2.4沉默SPAG9對膀胱癌細胞凋亡的影響結果如圖4所示，對照組、轉染無義組、siRNA-SPAG9組細胞的凋亡率分別為(6.521±0.784)%、(5.872±0.736)%、(17.489±2.553)%。3組細胞的凋亡率整體比較差異具有統計學意義(F=49.974,P=0.000)；轉染siRNA-SPAG9后，T24細胞的凋亡率較對照組顯著增加，差異具有統計學意義(P<0.05)。

圖3 沉默SPAG9 對膀胱癌細胞增殖的影響

2.5沉默SPAG9對膀胱癌細胞侵襲、遷移的影響結果如圖5所示，對照組、轉染無義組、siRNA-SPAG9組遷移細胞數分別為(369.587±23.786)個、(374.586±25.598)個、(153.226±12.147)個；侵襲細胞數分別為(169.557±18.456)個、(158.236±16.745)個、(82.451±9.227)個。3組的遷移細胞和侵襲細胞數分別整體比較差異具有統計學意義(F=105.040,P=0.000;F=28.589,P=0.001)；轉染siRNA-SPAG9后，T24細胞的侵襲、遷移能力較對照組顯著降低，差異具有統計學意義(P<0.05)。
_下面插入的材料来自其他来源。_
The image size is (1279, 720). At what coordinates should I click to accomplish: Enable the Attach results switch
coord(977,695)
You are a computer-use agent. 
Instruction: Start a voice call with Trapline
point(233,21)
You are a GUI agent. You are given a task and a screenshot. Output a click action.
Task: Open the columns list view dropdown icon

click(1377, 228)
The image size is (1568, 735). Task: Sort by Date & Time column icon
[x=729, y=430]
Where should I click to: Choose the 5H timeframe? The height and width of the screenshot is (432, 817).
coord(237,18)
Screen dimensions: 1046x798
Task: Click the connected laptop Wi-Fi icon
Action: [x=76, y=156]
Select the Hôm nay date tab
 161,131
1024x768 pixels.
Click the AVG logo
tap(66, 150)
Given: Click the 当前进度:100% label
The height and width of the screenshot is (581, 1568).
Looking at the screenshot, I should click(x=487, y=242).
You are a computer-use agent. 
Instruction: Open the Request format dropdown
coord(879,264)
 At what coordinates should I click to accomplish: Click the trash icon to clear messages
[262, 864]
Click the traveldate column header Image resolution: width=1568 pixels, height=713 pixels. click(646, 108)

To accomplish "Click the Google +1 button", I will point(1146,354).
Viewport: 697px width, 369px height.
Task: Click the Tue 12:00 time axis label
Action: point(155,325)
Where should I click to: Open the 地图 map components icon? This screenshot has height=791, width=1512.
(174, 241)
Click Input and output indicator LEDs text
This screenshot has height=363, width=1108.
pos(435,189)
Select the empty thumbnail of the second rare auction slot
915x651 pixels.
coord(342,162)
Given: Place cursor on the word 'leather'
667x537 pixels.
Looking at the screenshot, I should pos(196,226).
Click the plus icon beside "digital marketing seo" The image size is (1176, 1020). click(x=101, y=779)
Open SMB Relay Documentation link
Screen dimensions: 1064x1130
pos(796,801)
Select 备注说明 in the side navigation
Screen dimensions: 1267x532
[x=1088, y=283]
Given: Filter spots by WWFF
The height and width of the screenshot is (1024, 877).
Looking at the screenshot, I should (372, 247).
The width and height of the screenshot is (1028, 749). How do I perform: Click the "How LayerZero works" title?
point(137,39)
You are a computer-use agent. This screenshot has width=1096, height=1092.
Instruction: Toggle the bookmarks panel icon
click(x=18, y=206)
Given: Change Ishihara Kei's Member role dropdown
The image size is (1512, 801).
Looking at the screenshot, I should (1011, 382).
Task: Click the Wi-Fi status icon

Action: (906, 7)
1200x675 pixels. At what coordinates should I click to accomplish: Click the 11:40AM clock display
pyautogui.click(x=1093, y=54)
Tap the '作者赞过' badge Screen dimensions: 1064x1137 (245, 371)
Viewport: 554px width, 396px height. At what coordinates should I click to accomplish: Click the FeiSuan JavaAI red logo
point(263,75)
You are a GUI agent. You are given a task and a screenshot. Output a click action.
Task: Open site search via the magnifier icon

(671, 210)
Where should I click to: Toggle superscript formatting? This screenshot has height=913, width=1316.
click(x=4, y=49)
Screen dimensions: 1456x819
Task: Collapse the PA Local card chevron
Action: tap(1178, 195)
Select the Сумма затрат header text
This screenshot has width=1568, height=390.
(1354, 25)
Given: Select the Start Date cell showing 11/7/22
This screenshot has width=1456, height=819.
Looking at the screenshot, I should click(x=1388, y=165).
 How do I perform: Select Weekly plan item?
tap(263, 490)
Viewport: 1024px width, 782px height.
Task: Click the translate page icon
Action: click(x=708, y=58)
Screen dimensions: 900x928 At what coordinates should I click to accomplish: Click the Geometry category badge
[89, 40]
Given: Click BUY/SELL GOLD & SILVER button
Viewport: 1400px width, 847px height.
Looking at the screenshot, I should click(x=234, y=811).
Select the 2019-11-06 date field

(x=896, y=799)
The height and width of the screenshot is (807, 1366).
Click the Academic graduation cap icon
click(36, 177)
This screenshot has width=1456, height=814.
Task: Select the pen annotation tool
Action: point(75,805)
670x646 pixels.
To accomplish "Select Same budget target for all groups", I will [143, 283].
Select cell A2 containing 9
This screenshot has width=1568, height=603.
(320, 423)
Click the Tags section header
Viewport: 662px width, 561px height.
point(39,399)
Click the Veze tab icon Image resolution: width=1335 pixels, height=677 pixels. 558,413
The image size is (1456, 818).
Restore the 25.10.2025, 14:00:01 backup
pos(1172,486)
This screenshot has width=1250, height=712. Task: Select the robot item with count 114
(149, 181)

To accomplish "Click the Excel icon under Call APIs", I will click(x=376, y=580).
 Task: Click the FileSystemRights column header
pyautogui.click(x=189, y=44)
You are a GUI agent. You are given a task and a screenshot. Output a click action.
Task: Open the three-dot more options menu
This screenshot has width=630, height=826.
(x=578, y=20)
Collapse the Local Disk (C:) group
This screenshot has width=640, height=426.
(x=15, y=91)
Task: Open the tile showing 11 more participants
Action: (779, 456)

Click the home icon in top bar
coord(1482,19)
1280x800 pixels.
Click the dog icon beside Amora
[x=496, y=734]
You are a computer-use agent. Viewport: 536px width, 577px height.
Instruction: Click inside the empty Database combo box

2.6沉默SPAG9對膀胱癌細胞惡性表型相關蛋白水平的影響結果如圖6、表2所示，以β-actin為參照，對照組、轉染無義組、siRNA-SPAG9組細胞惡性表型相關蛋白具有顯著變化。與對照組比較，siRNA-SPAG9組細胞中PCAN、Ki67、Bcl-2蛋白的表達量顯著降低，差異具有統計學意義(P<0.05)，Bax蛋白顯著上調(P<0.05)，MMP-2、MMP-9蛋白顯著下調(P<0.05)。

3 討論

據統計，在我國，膀胱癌的發病率居泌尿系統腫瘤的首位，其中男性的發病率高于女性[6]。膀胱癌術后易發生轉移，5年存活率較低，預后較差，治療費用較高，給患者以及社會帶來了沉重的經濟負擔。目前，尋找膀胱癌治療的分子靶向標志物，使其服務于膀胱癌的診斷以及臨床治療具有重要的意義。SPAG9是目前新發現的腫瘤睪丸抗原之一，調控腫瘤癌基因的水平以及細胞的擴增等。早期人們認為SPAG9只特異性表達于睪丸組織中，不表達于正常組織，調控精卵結合的過程。但近年來的研究[7-9]顯示，SPAG9在腫瘤組織或者血清中發揮較強的免疫原性作用。SPAG9通過與多種細胞因子以及蛋白結合，從而激活細胞中的信號通路，調控人體多種生理過程，與機體某些疾病和腫瘤的演進密切相關，因此SPAG9可能是腫瘤生物治療的潛在靶點[10-13]。以人膀胱上皮細胞SV-HUC-1和膀胱癌T24、J28、RT4細胞系作為體外實驗的研究對象，qRT-PCR和Western blot檢測結果顯示，SPAG9在膀胱癌T24、J28、RT4細胞系中的表達量顯著高于膀胱上皮細胞SV-HUC-1，提示SPAG9在膀胱癌的差異表達與膀胱癌細胞的惡化過程密切相關。

圖4 沉默SPAG9 對膀胱癌細胞凋亡的影響

蛋白對照組轉染無義組siRNA-SPAG9組F值P值PCAN0.541±0.0470.568±0.0500.236±0.018?60.7920.010Ki-670.478±0.0390.486±0.0430.216±0.025?53.1700.012Bcl-20.685±0.0630.679±0.0580.241±0.032?69.8250.015Bax0.257±0.0210.263±0.0270.692±0.057?126.7150.008MMP-20.258±0.0260.274±0.0230.124±0.017?40.8760.018MMP-90.341±0.030.336±0.0350.154±0.012?42.6980.009

與對照組比較：*P<0.05

圖5 沉默SPAG9 對膀胱癌細胞侵襲、遷移的影響

圖6 沉默SPAG9 對膀胱癌細胞惡性表型相關蛋白水平的影響

大量研究顯示，探究腫瘤轉移、浸潤的機制，尋找合適的分子靶點，對提高腫瘤患者的5年生存率以及改善預后不良、降低治療費用具有重要的意義。腫瘤細胞的過度增殖是惡性腫瘤發生、發展的重要生物學特征。腫瘤細胞的增殖涉及多種信號因子或者相關信號通路的激活，促進細胞的增殖。SPAG9在多種腫瘤的惡性發展中發揮重要作用。應用siRNA技術，沉默膀胱癌T24細胞中SPAG9的表達后，T24細胞的增殖受到明顯抑制，凋亡率顯著增加，細胞的侵襲、遷移能力顯著降低，表明SPAG9在膀胱癌細胞的惡性生物學特性中發揮重要作用。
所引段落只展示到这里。